For encoding like ISO_2022 and HZ, since the embedded state machine can do almost a perfect job along, no other statistic sampling is done.
Big5Freq.tab
EUCKRFreq.tab
EUCTWFreq.tab
GB2312Freq.tab
JISFreq.tab
Those files defined the frequency table (Character to frequency order mapping) for each language. Since Big5 and EUC-TW are not basing on the same charset standard like EUC-JP and SJIS do, 2 tables is defined.
CharDistribution.h
CharDistribution.cpp
Implementation for Character distribution analyzer.
nsPkgInt.h
nsCodingStateMachine.h
Those are bases of state machine implementation.
nsEscSM.cpp
State machine for ISO-2022XX and HZ.
nsMBCSSM.cpp
State machines for Big5, EUC-JP, EUC-KR, EUC-TW, GB2312, SJIS, and UTF8.
JpCntx.h
JpCntx.cpp
Japanese hiragana sequence analyzer.
nsBig5Prober.h
nsBig5Prober.cpp
nsEUCKRProber.h
nsEUCKRProber.cpp
nsEUCJPProber.h
nsEUCJPProber.cpp
nsEUCTWProber.h
nsEUCTWProber.cpp
nsSJISProber.h
nsSJISProber.cpp
nsGB2312Prober.h
nsGB2312Prober.cpp
nsUTF8Prober.h
nsUTF8Prober.cpp
Charset Prober classes definition and implementation for each encoding. Each prober has an embedded state machine and a character distribution analyzer except UTF8, which state machine is good enough.
nsMBCSProber.h
nsMBCSProber.cpp
This is a wrapper of all the MBCS probers. I was expecting
to put some high level logic which base on multiple encoding knowledge
to appears here in the very beginning. That might still be needed in future.

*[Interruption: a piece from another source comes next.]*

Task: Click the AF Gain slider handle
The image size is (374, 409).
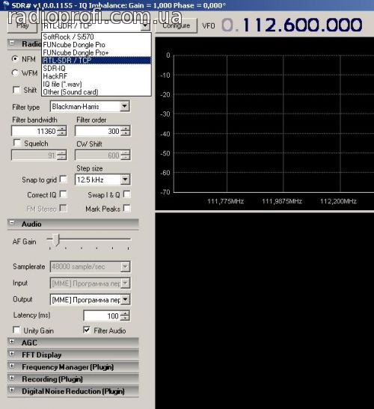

How single-byte encoding charset prober works
For each encoding, a table is used to map a character to an encoding independent identification number. Those identification numbers in fact come from characters’ frequency order but with some adjustment. For each language, a 2-D matrix is defined as language model. If cell <x, y> is 0, it means sequence <character(x), character(y)> is a rarely used sequence in this language, with character(x) representing the character whose identification number is x. The 2-D matrix only defines sequence of a subset of all the characters. For characters whose identification number is out of this range, those characters are ignored. Since some of the sequences, like ascii-to-ascii sequences, have no relation with the language we try to verify, and those sequences should not be counted. In current implementation, a sequence will be counted if both characters are 8-bits ones. In some situations, one 8-bits character sequence is expected to be counted.
LangCyrillicModel.cpp : these files defined a mapping table for each encoding and a 2-D matrix for all Cyrillic languages. A "SequenceModel" structure is also defined for each encoding. This structure will be used to initialize a single-byte character prober class. All Cyrillic encodings are sharing the same prober class implementation.
nsSBCharSetProber.h
nsSBCharSetProber.cpp : These 2 files defined and implemented single-byte charset prober.